The entries below contain a line with "Влезте (501, 1130)" and a line with "Ралица Ангелинина (197, 359)". Quote exactly those two lines and all lines between them.

^^^^^^^^

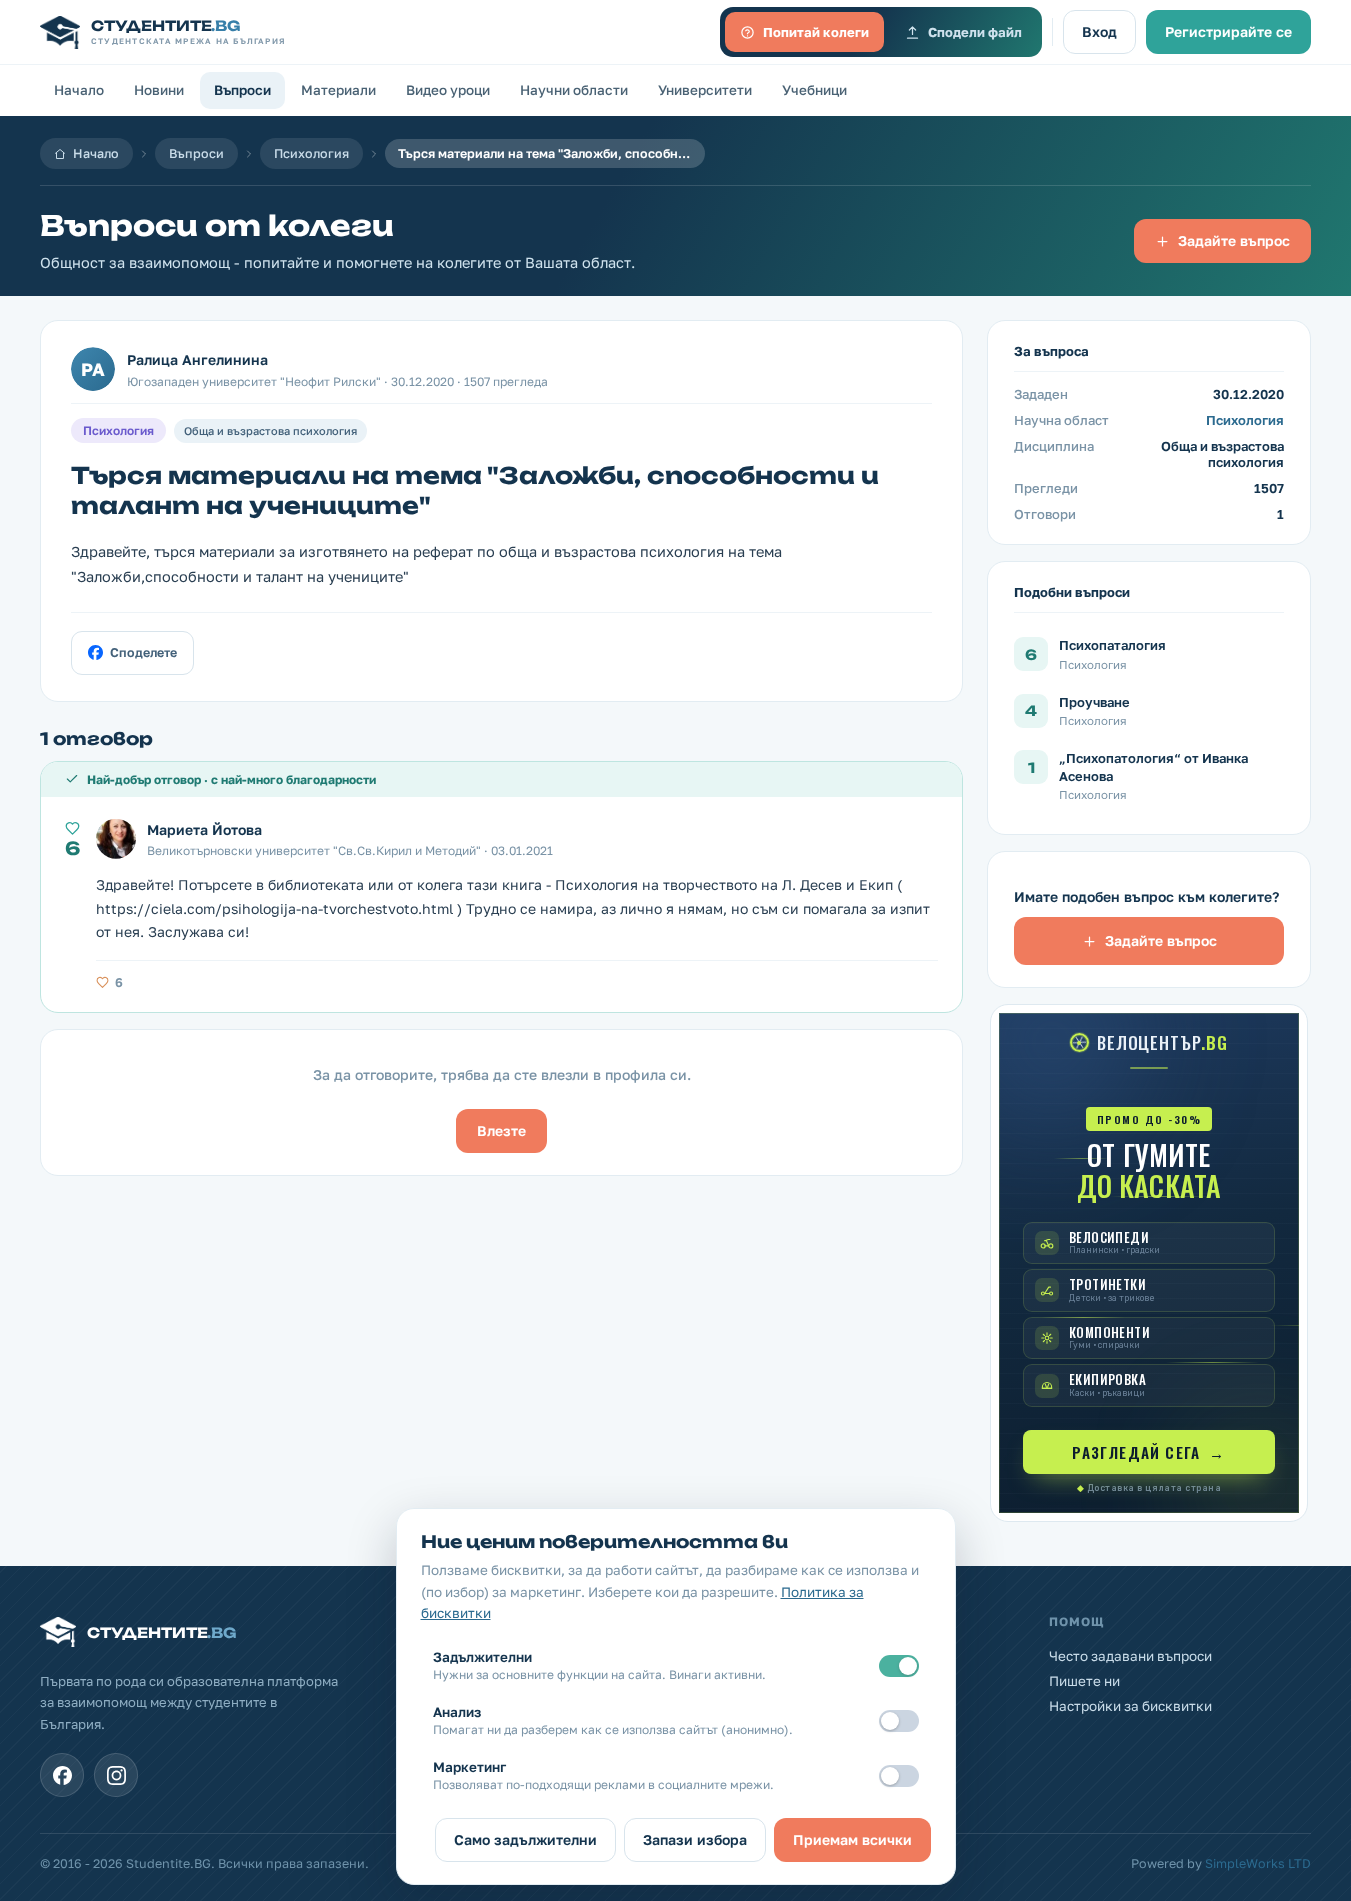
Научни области (574, 90)
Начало (79, 90)
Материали (338, 90)
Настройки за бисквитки (1130, 1706)
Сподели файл (975, 32)
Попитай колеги (816, 32)
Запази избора (695, 1839)
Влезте (501, 1130)
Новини (159, 90)
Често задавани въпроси (1130, 1656)
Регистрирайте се (1228, 31)
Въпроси (242, 90)
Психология (311, 153)
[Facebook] (62, 1775)
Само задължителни (525, 1839)
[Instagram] (116, 1775)
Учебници (814, 90)
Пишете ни (1084, 1681)
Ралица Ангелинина (197, 359)
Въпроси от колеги (217, 225)
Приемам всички (852, 1839)
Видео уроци (448, 90)
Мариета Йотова (204, 829)
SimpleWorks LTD (1258, 1863)
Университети (705, 90)
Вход (1099, 31)
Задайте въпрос (1234, 240)
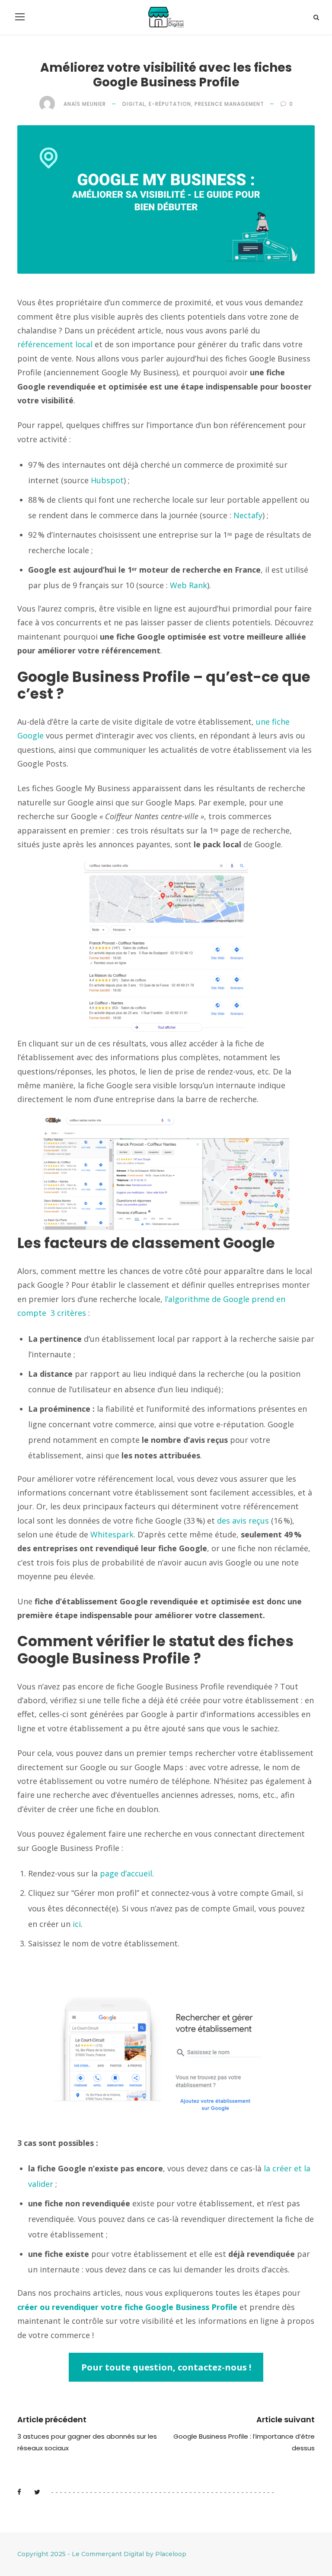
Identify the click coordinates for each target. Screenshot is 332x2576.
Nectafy (247, 515)
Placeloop (170, 2554)
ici (77, 1924)
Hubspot (107, 480)
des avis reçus (243, 1520)
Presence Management (229, 104)
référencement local (56, 344)
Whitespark (112, 1534)
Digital (133, 104)
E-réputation (170, 104)
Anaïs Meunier (85, 104)
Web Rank (188, 585)
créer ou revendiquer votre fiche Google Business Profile (127, 2307)
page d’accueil (126, 1873)
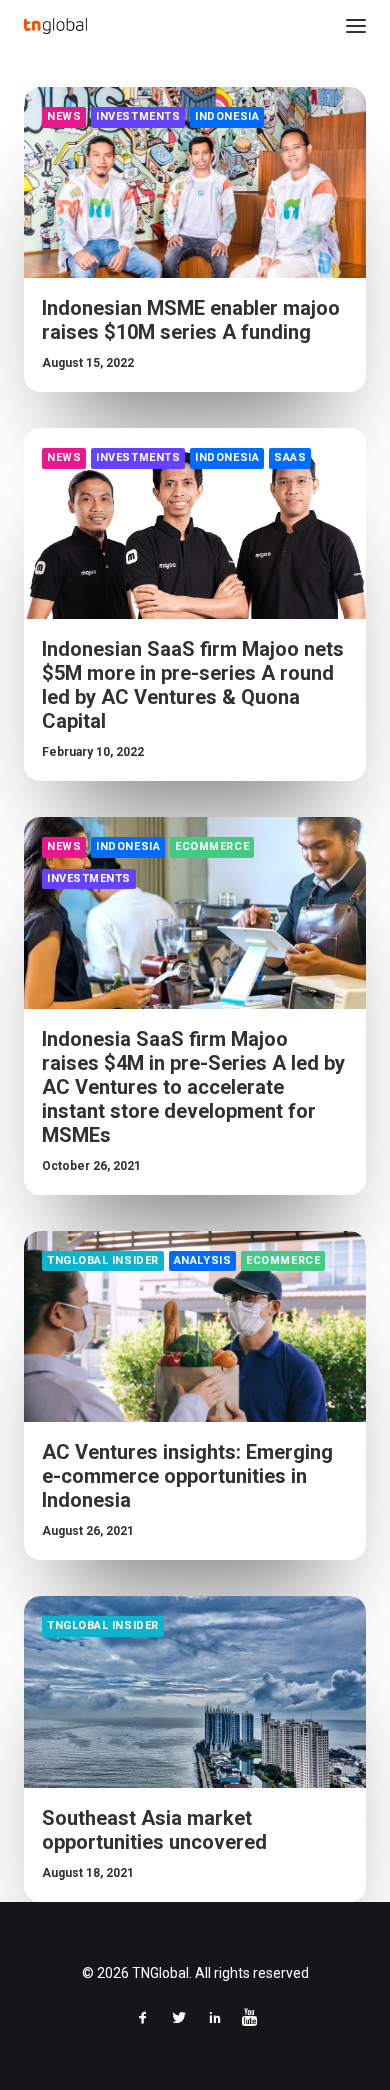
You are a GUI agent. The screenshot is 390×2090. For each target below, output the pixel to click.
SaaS (290, 457)
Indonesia (227, 116)
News (64, 116)
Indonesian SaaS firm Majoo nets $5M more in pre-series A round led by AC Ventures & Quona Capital (193, 685)
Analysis (202, 1260)
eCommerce (212, 846)
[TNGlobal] (55, 26)
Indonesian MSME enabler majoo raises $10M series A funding (191, 320)
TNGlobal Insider (103, 1260)
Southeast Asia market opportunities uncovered (154, 1830)
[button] (356, 26)
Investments (138, 116)
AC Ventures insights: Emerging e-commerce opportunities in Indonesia (187, 1476)
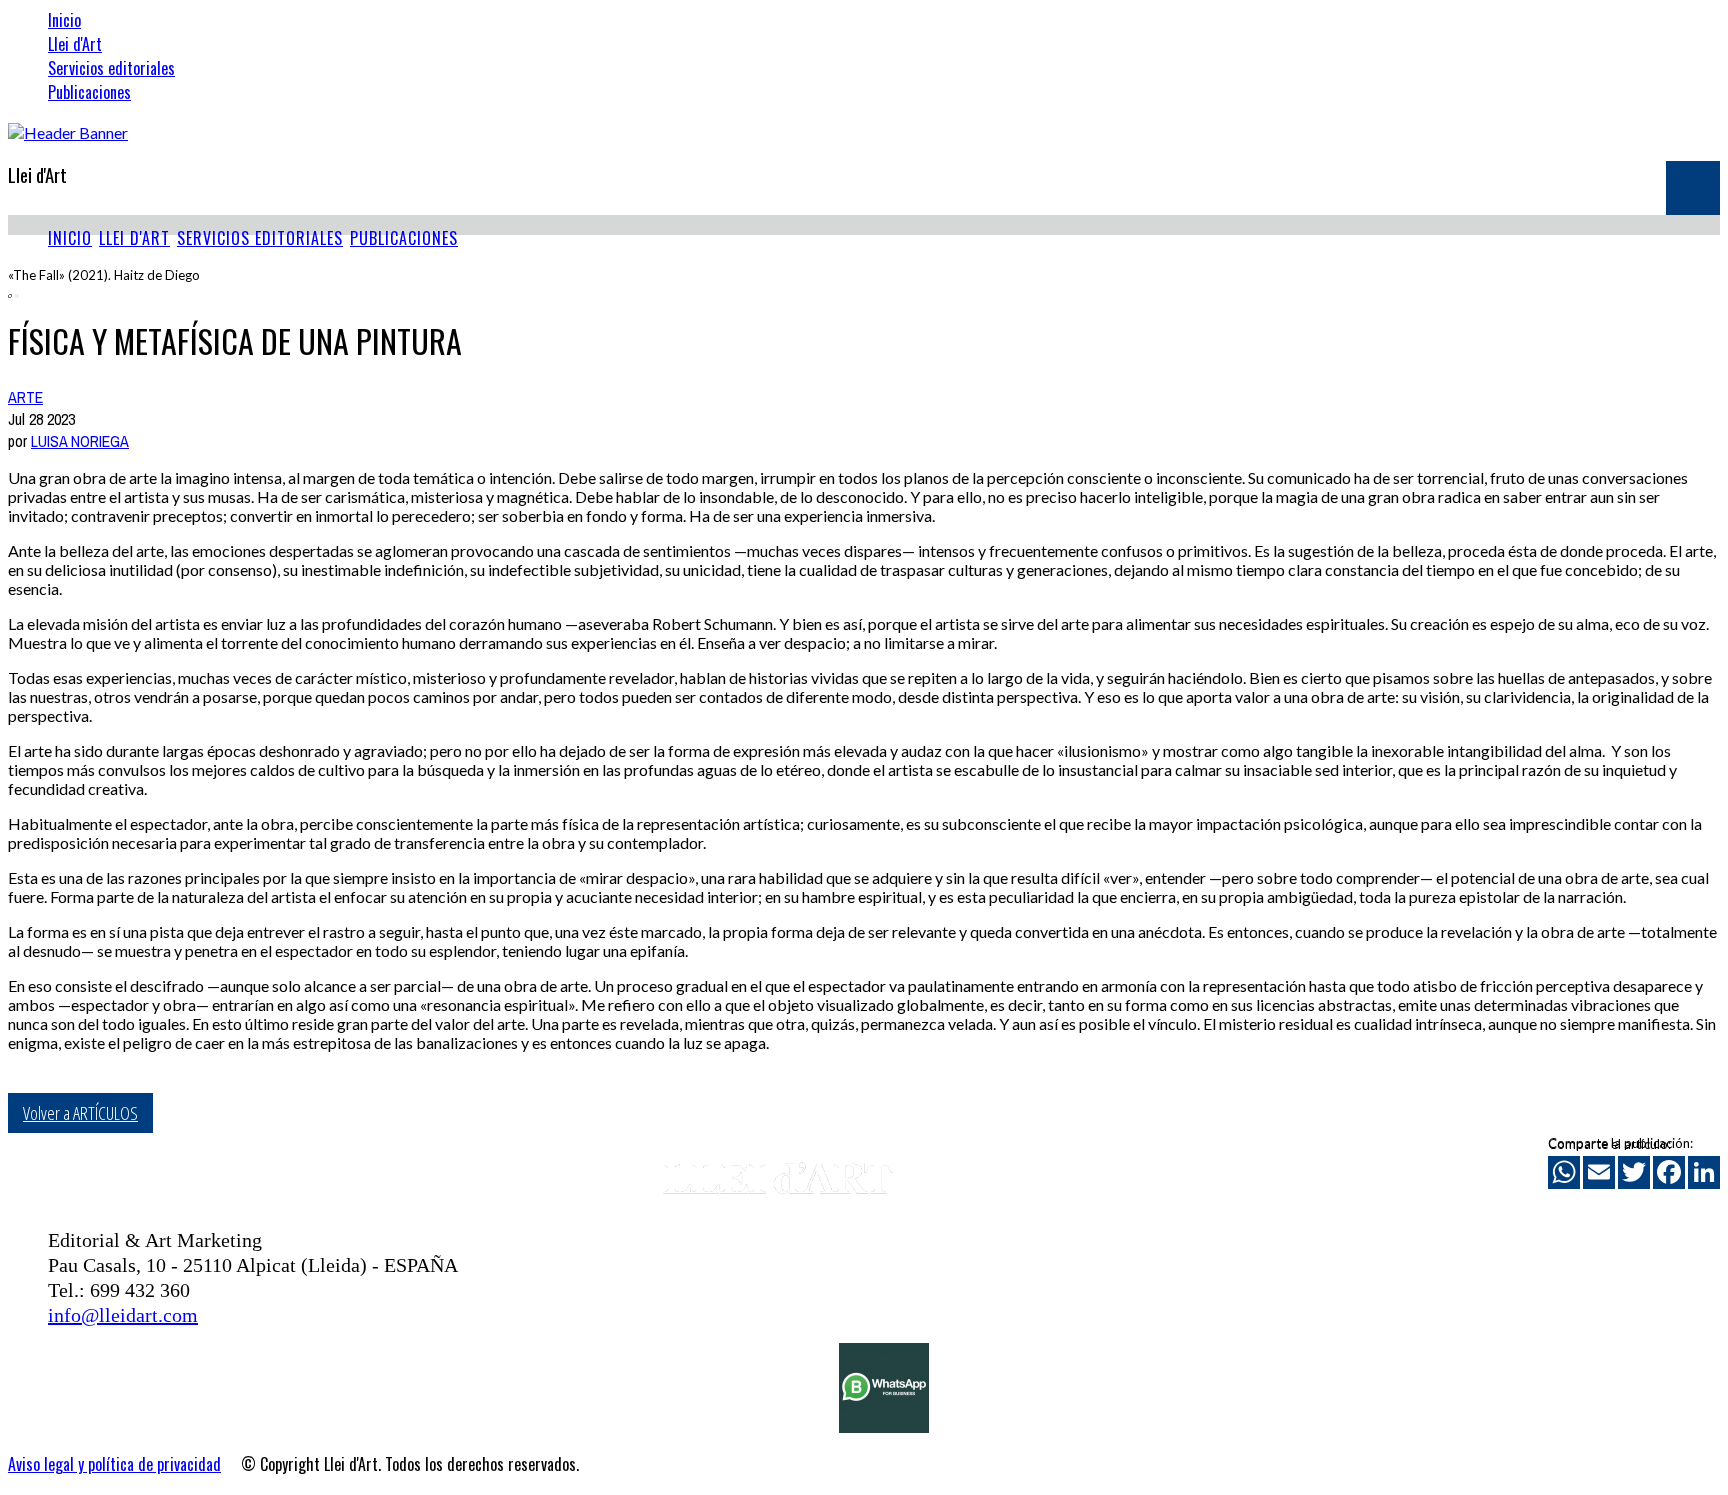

^^^^^^^^

▶ [Response to this task]:
Влезте (501, 1130)
Новини (159, 90)
Често задавани въпроси (1130, 1656)
Регистрирайте се (1228, 31)
Въпроси (242, 90)
Психология (311, 153)
[Facebook] (62, 1775)
Само задължителни (525, 1839)
[Instagram] (116, 1775)
Учебници (814, 90)
Пишете ни (1084, 1681)
Ралица Ангелинина (197, 359)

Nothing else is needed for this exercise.